-- TASK DESCRIPTION --
Copy out the data from the line containing "お問い合わせ・資料請求 (1255, 45)" to its last line, exactly. No pictures.

• • • • •

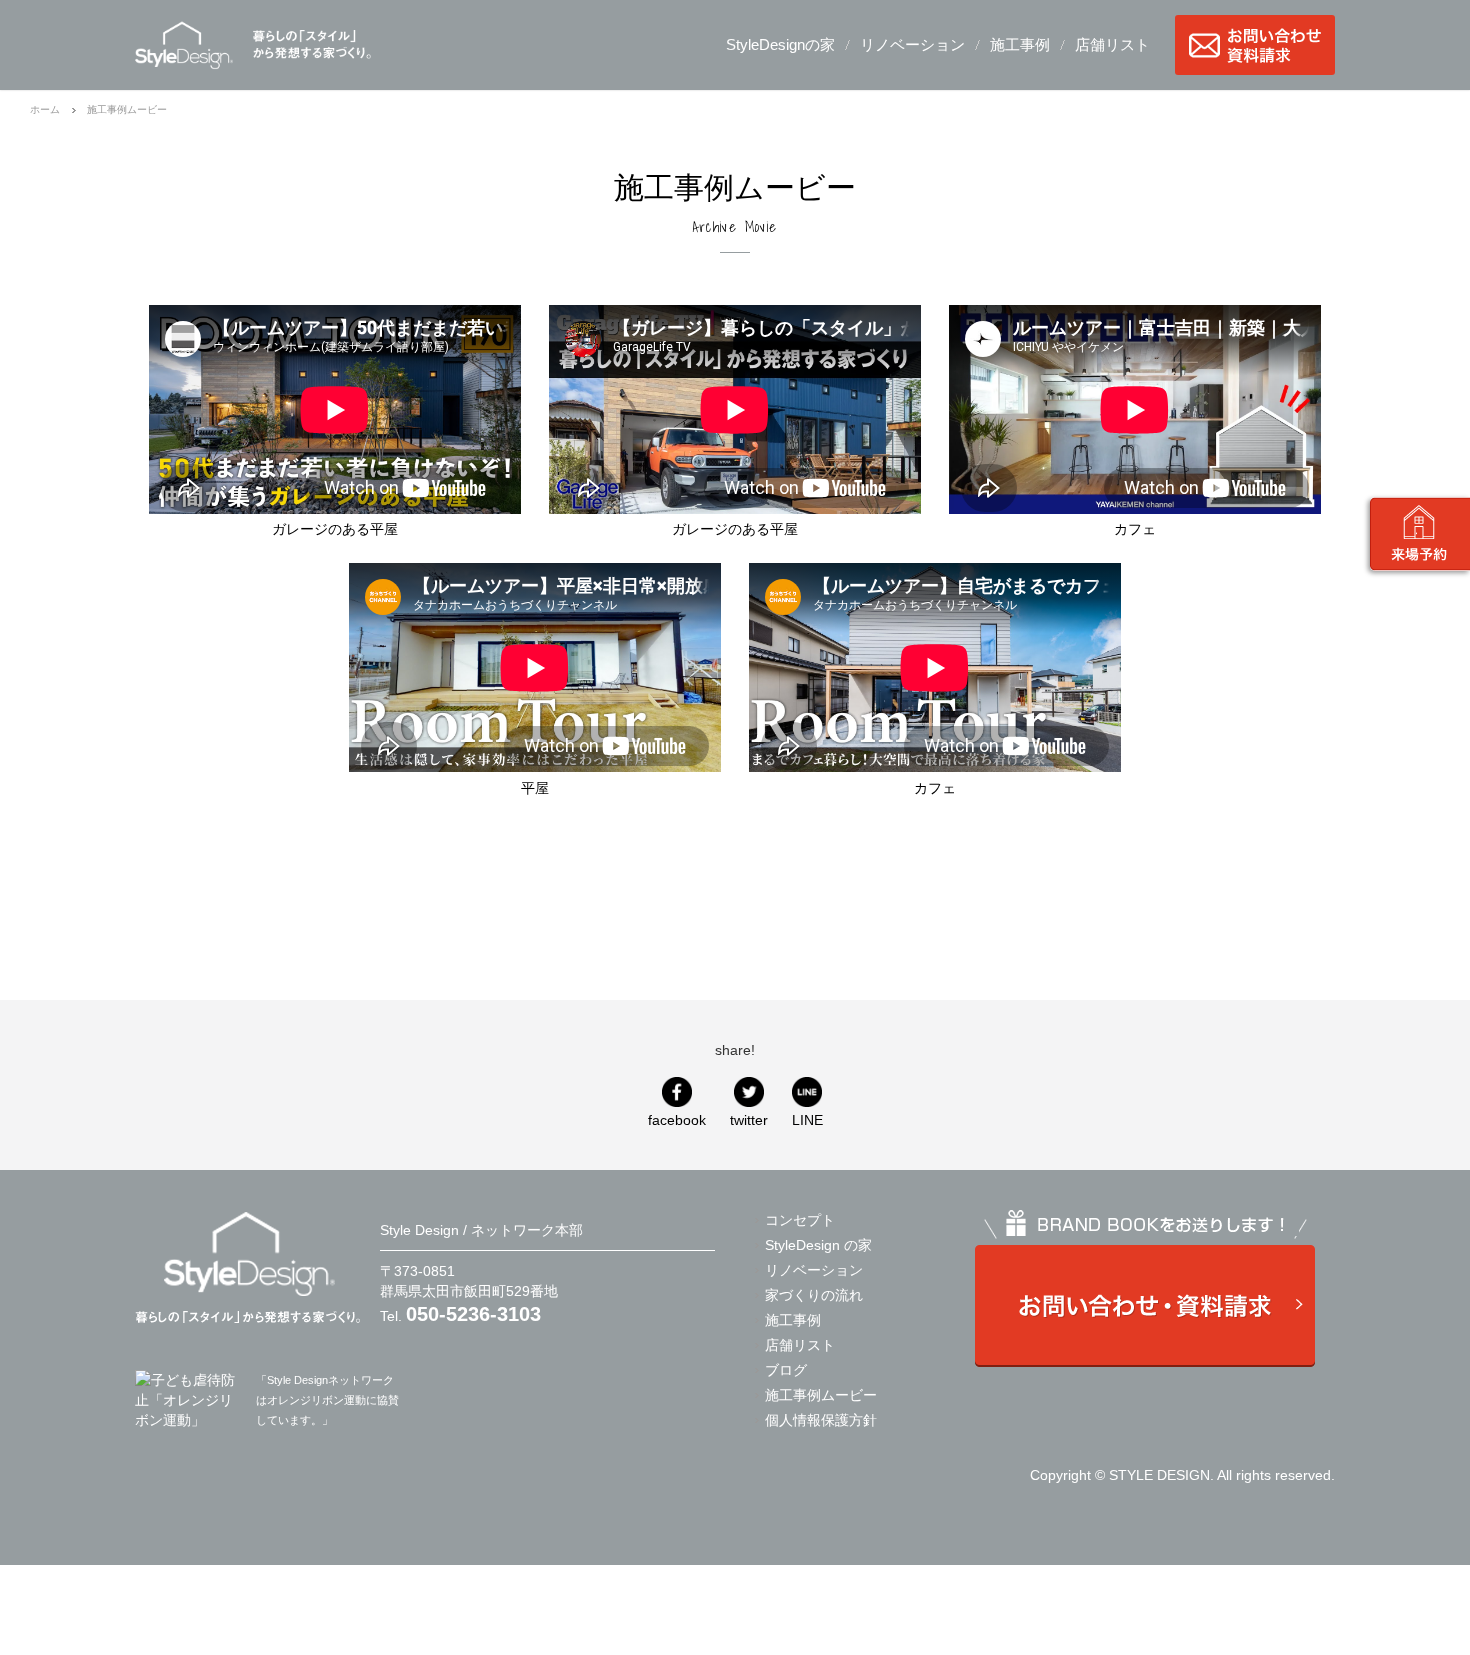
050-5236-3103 (473, 1314)
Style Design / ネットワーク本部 (184, 45)
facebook (677, 1120)
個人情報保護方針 (821, 1420)
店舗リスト (1112, 44)
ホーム (45, 109)
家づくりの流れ (814, 1295)
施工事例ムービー (821, 1395)
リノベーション (912, 44)
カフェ (1135, 529)
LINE (807, 1120)
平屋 (535, 788)
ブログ (786, 1370)
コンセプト (800, 1220)
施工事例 (1020, 44)
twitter (749, 1120)
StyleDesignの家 (780, 44)
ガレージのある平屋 (335, 529)
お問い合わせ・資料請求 (1255, 45)
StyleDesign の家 (818, 1245)
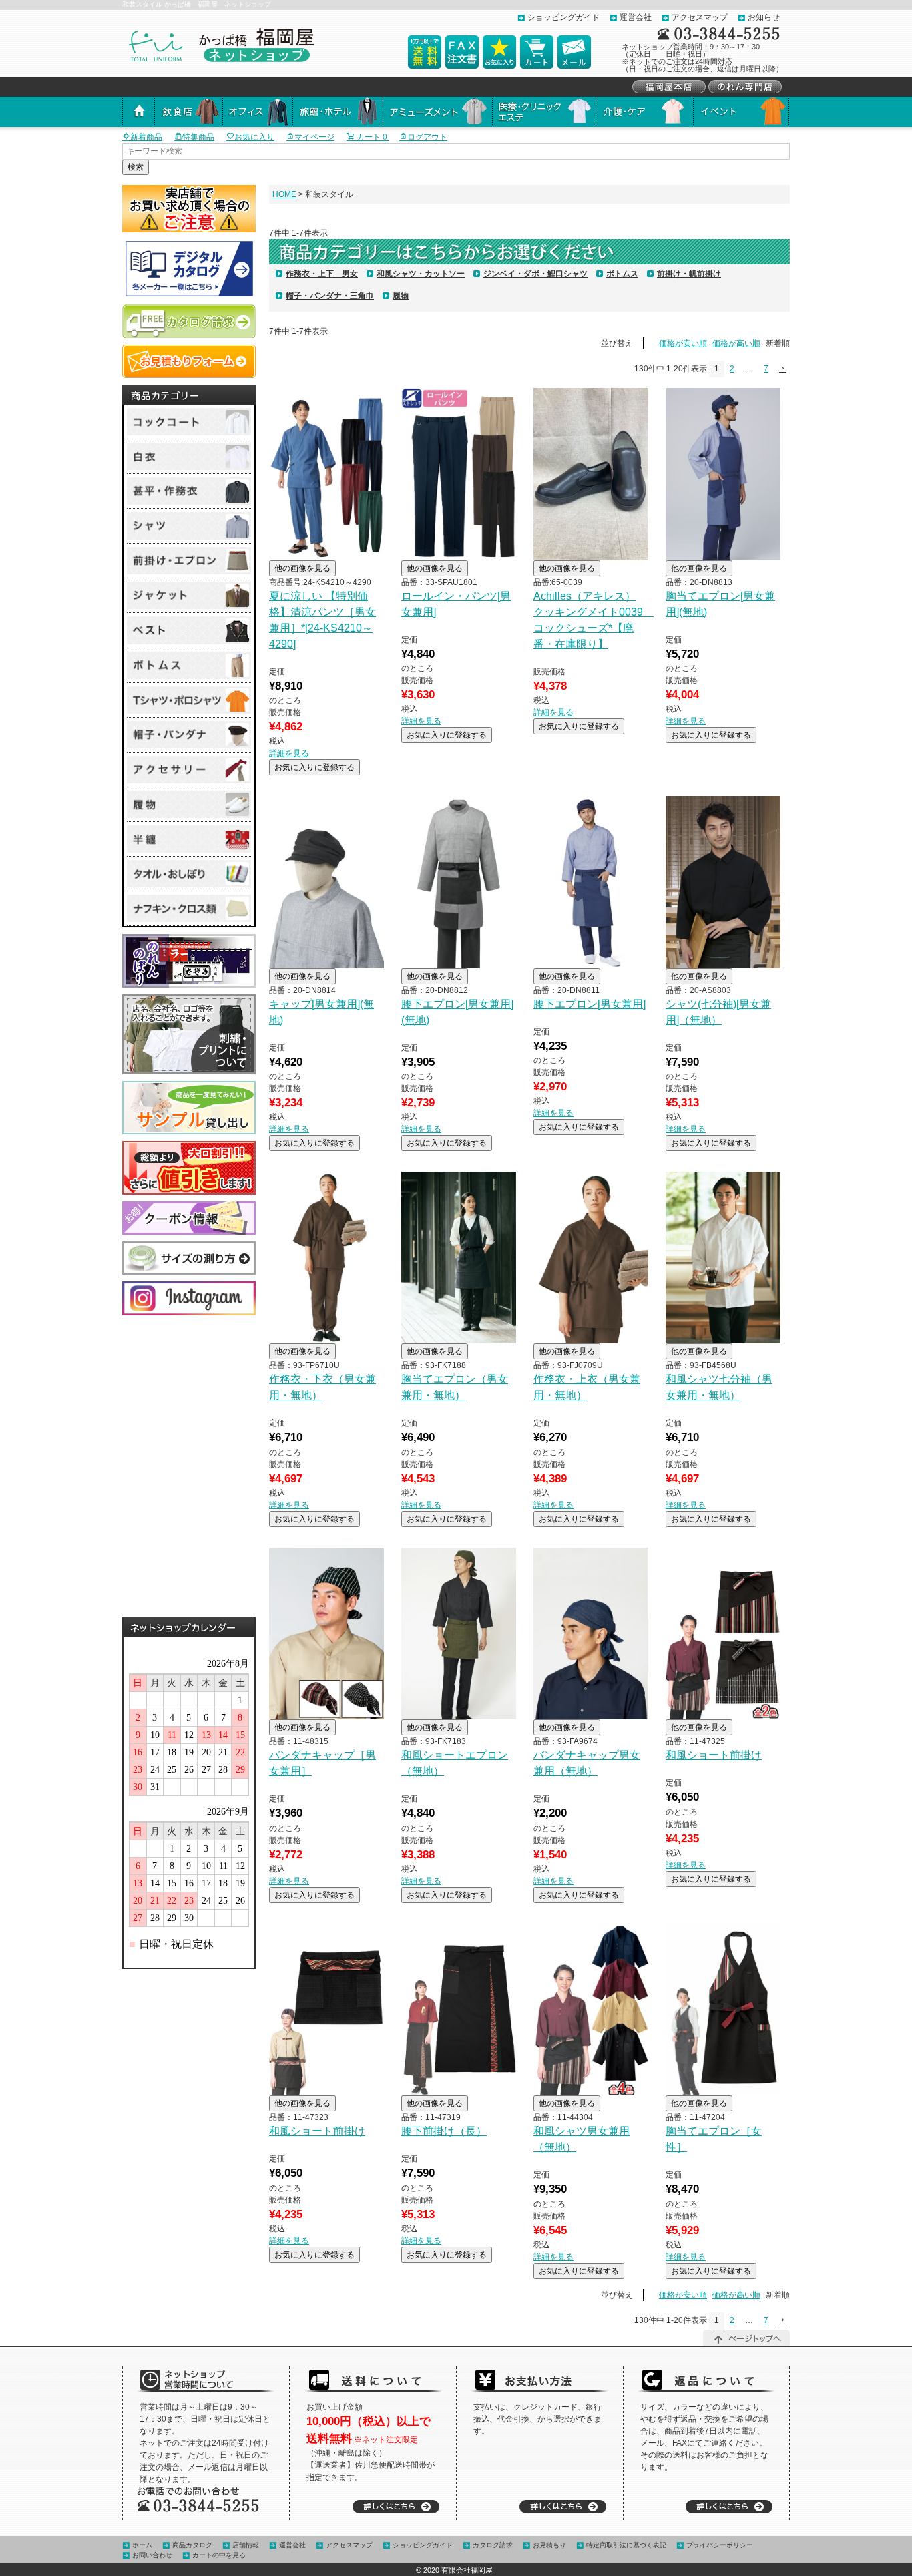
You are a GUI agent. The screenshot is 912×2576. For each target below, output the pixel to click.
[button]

• • • • •

-- TASK OUTPUT --
お問い合わせ・資料請求 (1255, 45)
StyleDesign の家 (818, 1245)
You are a GUI agent. The screenshot is 912×2576. For each target below, output the pixel to click.
[button]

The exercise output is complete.